Ohne Weiterbildung und Change-Management lässt sich das KI-Potenzial nicht heben

 

Wird GenAI den Fachkräftemangel also lösen? Nein, aber sie kann ihn abfedern. Sie kann dazu beitragen, dass weniger Personal mehr schafft, ohne auszubrennen. Sie kann die Effizienz steigern, Prozesse vereinfachen und die Zeit zurückgeben, die im stressigen Vermittlungsalltag längst fehlt. Aber das funktioniert nur, wenn Unternehmen bereit sind, in Technologie, Change-Management und vor allem Weiterbildung zu investieren.
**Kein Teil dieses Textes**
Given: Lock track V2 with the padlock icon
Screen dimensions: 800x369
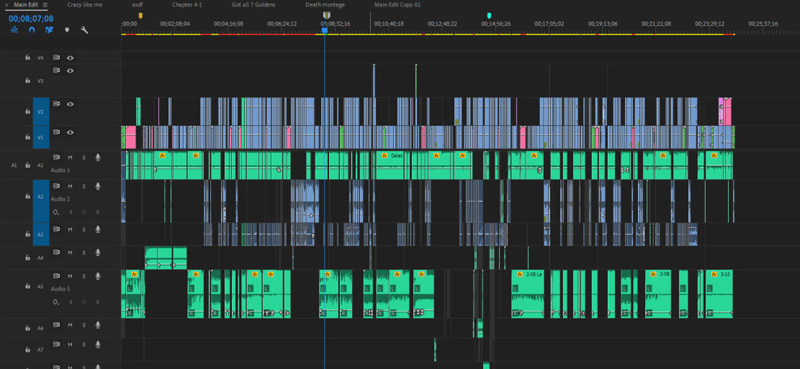Looking at the screenshot, I should 28,111.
Denn ein großes Problem liegt darin, dass Menschen nicht oder nur mangelhaft prompten können. KI ist jedoch auf klar formulierte Anweisungen angewiesen. Mein Fazit: GenAI ist kein Allheilmittel – aber sie ist womöglich der rettende, rund um die Uhr verfügbare Assistent, den die Versicherungsbranche dringend braucht.